[Dataset entries]
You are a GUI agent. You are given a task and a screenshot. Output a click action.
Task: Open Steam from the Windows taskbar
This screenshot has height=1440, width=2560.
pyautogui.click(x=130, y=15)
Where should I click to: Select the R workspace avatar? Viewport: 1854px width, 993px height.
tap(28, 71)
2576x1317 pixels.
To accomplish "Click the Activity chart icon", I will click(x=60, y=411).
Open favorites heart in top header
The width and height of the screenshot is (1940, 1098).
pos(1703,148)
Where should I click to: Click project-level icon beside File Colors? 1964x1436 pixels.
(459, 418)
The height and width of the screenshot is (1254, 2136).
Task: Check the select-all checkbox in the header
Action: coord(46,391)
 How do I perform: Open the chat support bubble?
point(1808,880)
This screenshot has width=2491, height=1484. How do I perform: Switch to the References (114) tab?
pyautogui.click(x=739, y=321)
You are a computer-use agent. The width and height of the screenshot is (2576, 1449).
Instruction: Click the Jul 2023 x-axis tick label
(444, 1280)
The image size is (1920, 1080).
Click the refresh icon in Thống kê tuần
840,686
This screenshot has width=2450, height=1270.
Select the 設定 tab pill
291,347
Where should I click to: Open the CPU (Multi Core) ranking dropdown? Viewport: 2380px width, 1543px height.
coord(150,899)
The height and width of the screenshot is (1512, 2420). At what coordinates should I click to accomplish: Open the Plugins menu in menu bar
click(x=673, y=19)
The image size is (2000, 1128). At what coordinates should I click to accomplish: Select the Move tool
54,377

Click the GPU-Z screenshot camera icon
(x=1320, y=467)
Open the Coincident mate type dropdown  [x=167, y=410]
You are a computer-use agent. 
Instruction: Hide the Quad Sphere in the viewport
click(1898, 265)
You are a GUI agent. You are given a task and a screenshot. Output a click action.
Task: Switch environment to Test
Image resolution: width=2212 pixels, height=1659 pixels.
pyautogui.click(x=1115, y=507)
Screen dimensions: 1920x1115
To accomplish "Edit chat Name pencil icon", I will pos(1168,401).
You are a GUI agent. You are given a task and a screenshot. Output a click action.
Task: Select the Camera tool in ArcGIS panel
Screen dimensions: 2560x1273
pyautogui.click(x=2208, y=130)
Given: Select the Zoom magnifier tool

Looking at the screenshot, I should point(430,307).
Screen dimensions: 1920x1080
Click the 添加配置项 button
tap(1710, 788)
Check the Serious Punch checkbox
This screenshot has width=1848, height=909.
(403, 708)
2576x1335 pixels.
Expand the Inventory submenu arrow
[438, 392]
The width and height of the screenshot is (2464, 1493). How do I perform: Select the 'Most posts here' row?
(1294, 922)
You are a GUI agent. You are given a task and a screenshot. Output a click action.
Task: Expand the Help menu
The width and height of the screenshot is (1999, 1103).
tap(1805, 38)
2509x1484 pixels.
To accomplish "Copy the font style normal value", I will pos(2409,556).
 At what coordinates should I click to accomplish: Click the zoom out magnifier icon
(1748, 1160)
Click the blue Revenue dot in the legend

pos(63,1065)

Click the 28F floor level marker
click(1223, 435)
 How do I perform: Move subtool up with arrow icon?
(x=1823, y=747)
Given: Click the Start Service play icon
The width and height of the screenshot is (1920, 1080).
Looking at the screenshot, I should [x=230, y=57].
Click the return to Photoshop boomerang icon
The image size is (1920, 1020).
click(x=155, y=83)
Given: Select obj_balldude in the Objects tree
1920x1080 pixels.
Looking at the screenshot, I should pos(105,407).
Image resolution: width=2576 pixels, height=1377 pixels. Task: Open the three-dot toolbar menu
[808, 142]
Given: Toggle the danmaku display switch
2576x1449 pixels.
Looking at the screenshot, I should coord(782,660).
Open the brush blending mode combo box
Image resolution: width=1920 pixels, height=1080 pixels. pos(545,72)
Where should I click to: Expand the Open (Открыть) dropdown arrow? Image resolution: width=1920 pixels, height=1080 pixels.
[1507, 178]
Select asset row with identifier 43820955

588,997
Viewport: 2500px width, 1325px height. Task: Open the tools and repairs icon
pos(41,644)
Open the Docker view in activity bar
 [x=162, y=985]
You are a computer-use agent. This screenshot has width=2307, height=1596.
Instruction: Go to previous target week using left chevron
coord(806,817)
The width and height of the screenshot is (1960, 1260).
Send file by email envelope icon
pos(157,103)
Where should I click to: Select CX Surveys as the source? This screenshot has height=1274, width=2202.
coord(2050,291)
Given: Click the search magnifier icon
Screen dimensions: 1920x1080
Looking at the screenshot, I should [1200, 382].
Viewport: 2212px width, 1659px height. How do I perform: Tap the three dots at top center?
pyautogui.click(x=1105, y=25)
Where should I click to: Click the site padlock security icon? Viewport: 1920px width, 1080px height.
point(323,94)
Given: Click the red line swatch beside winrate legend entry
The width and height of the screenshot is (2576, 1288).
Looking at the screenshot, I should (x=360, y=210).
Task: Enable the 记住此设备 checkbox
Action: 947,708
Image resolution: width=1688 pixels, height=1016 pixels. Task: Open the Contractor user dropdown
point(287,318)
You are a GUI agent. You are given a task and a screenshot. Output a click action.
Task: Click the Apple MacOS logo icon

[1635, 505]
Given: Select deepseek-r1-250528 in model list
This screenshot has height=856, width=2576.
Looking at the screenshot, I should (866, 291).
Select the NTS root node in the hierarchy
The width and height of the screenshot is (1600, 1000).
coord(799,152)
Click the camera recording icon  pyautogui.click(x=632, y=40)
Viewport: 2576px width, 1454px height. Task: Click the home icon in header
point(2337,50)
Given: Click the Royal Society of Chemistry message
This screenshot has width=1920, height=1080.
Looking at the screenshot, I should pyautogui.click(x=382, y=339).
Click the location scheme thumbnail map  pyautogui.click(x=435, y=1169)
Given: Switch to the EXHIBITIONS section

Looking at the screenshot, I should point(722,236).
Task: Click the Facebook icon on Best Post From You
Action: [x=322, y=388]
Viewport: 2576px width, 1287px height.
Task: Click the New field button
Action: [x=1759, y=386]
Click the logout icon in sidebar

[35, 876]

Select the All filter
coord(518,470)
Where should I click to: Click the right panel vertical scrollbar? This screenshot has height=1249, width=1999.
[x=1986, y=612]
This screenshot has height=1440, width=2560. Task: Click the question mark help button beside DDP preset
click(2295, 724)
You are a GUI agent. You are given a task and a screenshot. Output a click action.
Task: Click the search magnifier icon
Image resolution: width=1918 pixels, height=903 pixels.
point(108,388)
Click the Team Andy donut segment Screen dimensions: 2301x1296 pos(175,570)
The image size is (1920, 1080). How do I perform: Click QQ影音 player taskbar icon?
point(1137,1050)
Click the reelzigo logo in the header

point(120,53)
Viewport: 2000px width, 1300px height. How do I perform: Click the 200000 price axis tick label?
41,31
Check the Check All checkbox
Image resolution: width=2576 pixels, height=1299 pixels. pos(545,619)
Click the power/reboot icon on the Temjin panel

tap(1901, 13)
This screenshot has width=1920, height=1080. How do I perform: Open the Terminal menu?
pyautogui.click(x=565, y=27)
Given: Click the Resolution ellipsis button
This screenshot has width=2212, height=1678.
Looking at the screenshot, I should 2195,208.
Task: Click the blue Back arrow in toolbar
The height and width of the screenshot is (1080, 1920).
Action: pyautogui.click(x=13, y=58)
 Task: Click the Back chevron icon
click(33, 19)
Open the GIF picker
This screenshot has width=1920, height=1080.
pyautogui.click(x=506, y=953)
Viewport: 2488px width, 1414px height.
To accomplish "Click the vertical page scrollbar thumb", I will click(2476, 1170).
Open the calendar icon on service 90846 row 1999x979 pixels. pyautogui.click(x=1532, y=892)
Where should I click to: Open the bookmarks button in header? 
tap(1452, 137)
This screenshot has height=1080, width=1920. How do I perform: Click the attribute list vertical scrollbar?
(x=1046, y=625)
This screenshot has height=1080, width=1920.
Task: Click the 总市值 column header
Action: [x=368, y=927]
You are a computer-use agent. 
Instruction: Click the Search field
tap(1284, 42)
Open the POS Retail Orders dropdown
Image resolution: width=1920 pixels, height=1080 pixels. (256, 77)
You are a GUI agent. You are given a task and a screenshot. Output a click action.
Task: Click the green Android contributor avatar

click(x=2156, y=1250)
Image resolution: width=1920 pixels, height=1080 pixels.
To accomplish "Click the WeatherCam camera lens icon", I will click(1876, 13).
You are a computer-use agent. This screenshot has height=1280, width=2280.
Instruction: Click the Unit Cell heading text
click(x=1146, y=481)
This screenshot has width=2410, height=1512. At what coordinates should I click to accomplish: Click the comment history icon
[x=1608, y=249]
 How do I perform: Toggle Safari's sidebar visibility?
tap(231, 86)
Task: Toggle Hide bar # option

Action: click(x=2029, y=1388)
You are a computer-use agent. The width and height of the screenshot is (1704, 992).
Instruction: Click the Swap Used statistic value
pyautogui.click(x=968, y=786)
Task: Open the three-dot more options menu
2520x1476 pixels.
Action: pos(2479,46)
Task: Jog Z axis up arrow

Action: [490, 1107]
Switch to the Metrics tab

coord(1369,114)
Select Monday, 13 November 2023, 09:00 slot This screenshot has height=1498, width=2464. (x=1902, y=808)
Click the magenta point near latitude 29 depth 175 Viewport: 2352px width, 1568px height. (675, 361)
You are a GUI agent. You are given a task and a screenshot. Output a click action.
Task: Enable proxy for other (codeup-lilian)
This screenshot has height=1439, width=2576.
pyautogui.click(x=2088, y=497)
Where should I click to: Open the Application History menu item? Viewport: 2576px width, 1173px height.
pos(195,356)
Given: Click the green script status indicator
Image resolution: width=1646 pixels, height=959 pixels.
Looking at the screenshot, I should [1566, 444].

» Instructions for the task:
Search the entries for the word "computer" and copy every line that has it.

» Response to the exercise:
You are a computer-use agent. The width and height of the screenshot is (2576, 1449).
You are a computer-use agent. 
You are a computer-use agent. This screenshot has width=2307, height=1596.
You are a computer-use agent. 
You are a computer-use agent. This screenshot has height=1280, width=2280.
You are a computer-use agent. The width and height of the screenshot is (1704, 992).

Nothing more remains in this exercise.